PROBLEM TO SOLVE.
Your answer should be one number, the count of lines in the records that carry the string "computer".

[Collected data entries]

···

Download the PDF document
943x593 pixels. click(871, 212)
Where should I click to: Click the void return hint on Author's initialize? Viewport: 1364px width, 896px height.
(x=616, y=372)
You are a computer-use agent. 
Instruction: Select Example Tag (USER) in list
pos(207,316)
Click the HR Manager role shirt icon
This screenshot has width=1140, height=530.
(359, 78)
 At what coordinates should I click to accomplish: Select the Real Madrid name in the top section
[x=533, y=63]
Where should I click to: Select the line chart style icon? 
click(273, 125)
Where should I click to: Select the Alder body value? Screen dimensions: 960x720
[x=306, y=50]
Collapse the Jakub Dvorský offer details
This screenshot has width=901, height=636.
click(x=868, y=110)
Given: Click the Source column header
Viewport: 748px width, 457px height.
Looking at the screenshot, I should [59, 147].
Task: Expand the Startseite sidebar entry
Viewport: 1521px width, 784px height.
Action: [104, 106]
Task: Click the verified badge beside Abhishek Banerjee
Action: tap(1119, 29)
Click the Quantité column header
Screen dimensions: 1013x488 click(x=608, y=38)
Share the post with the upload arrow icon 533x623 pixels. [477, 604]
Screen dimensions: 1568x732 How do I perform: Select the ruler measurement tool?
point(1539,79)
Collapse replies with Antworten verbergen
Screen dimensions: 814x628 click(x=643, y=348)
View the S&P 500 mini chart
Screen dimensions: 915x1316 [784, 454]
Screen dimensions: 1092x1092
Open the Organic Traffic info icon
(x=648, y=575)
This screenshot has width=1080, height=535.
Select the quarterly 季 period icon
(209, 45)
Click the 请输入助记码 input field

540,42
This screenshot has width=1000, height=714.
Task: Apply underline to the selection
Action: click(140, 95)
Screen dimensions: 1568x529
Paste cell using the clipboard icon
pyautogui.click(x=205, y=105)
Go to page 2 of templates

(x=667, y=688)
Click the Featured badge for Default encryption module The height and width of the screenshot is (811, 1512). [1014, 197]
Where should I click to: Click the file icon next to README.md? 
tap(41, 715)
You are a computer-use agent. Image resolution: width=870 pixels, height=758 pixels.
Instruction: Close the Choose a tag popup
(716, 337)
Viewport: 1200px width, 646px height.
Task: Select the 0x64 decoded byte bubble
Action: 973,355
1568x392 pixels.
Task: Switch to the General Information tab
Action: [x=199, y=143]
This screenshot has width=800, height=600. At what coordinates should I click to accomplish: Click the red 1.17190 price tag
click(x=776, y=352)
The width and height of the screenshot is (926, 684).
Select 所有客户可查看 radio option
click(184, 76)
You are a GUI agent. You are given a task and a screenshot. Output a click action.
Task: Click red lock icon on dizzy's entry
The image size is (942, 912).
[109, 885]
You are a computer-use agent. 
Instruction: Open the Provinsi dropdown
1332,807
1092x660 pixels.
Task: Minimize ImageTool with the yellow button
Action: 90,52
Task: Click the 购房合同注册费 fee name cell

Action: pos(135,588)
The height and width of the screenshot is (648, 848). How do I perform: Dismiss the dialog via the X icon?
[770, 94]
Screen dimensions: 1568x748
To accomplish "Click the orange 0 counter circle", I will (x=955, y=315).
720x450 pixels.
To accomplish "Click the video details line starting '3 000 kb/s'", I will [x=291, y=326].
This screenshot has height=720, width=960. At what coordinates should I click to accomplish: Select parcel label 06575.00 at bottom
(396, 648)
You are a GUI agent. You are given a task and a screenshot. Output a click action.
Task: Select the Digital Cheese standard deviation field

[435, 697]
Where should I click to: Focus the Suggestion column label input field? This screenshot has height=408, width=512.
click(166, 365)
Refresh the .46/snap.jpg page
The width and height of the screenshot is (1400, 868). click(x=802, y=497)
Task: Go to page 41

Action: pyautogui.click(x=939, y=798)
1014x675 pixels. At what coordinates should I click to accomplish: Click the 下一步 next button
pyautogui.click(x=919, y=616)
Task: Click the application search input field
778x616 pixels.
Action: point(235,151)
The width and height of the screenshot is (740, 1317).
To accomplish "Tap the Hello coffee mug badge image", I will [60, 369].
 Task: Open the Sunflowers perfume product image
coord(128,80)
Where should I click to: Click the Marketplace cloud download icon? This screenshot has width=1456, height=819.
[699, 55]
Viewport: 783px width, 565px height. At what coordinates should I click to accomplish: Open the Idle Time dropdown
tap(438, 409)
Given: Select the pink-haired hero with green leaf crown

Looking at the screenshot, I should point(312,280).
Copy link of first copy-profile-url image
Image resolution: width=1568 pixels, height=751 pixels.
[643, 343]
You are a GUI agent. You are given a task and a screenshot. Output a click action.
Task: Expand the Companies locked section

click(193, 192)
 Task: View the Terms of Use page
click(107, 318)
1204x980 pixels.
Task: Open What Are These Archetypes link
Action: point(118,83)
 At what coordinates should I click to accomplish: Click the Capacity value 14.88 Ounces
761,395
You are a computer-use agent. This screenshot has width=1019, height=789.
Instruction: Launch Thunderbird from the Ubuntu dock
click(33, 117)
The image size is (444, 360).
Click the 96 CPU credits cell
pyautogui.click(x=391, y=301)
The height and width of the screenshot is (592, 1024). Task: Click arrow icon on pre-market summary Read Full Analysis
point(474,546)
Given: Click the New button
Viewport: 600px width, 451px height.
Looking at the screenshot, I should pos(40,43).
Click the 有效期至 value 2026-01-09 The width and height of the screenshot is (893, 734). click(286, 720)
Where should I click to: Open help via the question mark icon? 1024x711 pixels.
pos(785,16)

···

YOUR SOLUTION.
4